Müzik festivalleri büyük miktarda çöp ve atık üretir. Ve bu atıkların ciddi bir bölümü maalesef plastikten oluşuyor. Bu nedenle festivallerin yeme-içme alanlarında tek kullanımlık plastiklere yer vermemesi ve çöp ayrıştırması oldukça kritik bir konu. Depozitolu bardak kullanımı veya geri dönüşümlü mataralarda ücretsiz su dağıtımı bu anlamda son zamanlarda festivallerde sıklıkla gördüğümüz bir yöntem. Glastonbury Festivali 2019’da tek kullanımlık plastik şişeleri yasakladı ve yeniden kullanılabilir su şişeleri için ücretsiz dolum istasyonları kurdu. Bu, festivalde plastik atık miktarını %50 azalttı.

 

5. Tuvaletler

Her çektiğimiz sifonda ortalama 15 litre su harcıyoruz. Festival alanlarında son yıllarda kullanılan kompost tuvaletler hem su tüketimini sonlandırıyor hem de insan kaynaklı atıkları dönüştürüyor. Kompost tuvaletler, en basit anlatımıyla, su kullanımına gerek duymadan insan dışkısını gübre hâline getiren bir sistem. Avrupa ve Amerika’da evlerde de kullanılmaya başlanan bu sistemler çevreye zarar vermezken aslında toprak için de oldukça faydalı bir ürün (gübre) üretiyor.

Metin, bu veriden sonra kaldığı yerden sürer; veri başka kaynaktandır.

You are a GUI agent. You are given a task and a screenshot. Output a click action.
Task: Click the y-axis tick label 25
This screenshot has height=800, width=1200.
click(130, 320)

Örneğin Portekiz’de gerçekleşen Boom Festival, 348 adet kompost tuvalet kullanarak ortalama 500 bin litre su tasarrufu sağladı. Aynı zamanda 30 binden fazla katılımcıdan topladığı tonlarca gübre ile toprağa katkı sağlamış oldu.

 

6. Dijital Biletleme

Kâğıt bilet bastırmak; basımda kullanılan kâğıdın yanı sıra mürekkep ve baskı için tüketilen enerji de düşünülürse çevre için oldukça maliyetli bir seçenek. Son yıllarda birçok festival sadece dijital biletleme ile çalışıyor. Kullanıcıların cep telefonlarına ulaşan biletler, çalınma, unutulma, kaybolma gibi riskleri de ortadan kaldırıyor.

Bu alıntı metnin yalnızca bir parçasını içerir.